Jessica smiled, knowing full well that was almost certainly the type of thing Dave would be doing at that exact minute.

‘I’ve got some paperwork and bits to go over,’ Jessica said. ‘I want to try to get it out of the way before Craig Millar’s test results come back. I’m hoping it’ll be simple but I’m not going to hold my breath.’

The constable looked at Jessica, squinting slightly with her head held at a sympathetic tilt. ‘Are you going to be all right?’

Jessica hadn’t dealt with a murder case since Randall. She knew what her friend was really asking. ‘I’m fine.’

‘You don’t have to do it all on your own.’

Jessica had missed an opportunity to get help with that case and had almost paid for it with her life.

‘I know.’

There were a few moments of silence before DC Jones lifted the mood by standing up and bounding past Jessica towards the exit. ‘Good. Let me know about Friday, yeah?’

* * * * * * * * * * * * *

After an uneventful two days, Jessica wasn’t in a great mood and still regretting her choice of accommodation. Caroline had moved out of the apartment she shared with Jessica in the Hulme area of Manchester a few weeks after Randall had been arrested and now had her own place at Salford Quays. Jessica had visited a few times and it was very nice but the atmosphere was always awkward between them. They had gone from being able to chat about everything and anything night after night to having nothing to say.
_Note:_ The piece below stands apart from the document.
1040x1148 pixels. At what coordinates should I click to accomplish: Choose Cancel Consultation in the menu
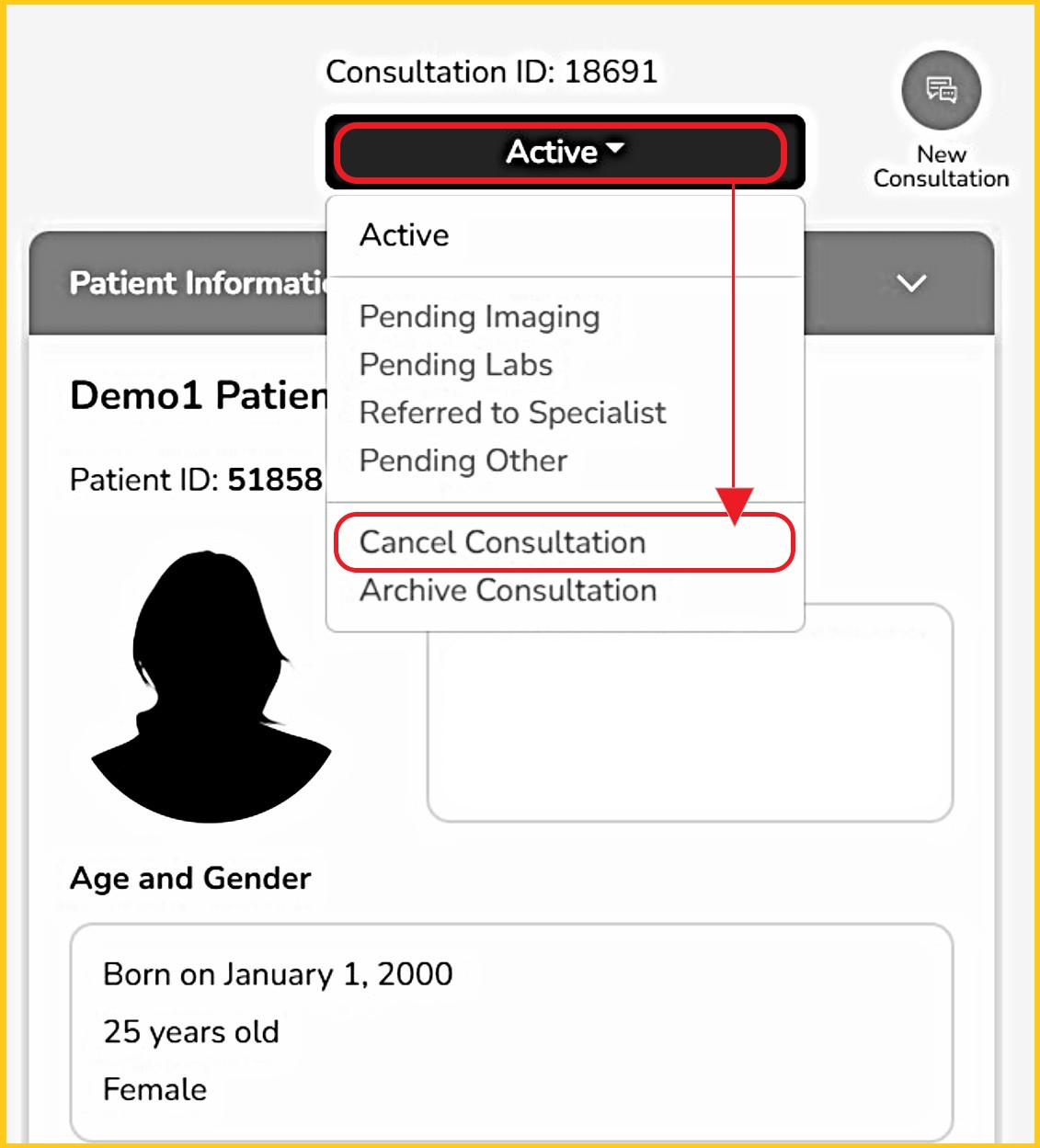coord(502,542)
Rent prices in Manchester very much related to the quality of the area you wanted to live in. There were plenty of cheap apartments if you were happy to reside somewhere like Craig Millar did. The road they lived on in Hulme hadn’t been too bad but Jessica had opted for a newer one-bedroom flat in the Didsbury district when she moved. She could have afforded to stay in the old one if she’d wanted but, having nearly been choked to death on her own bed, that was never going to be something she was happy with.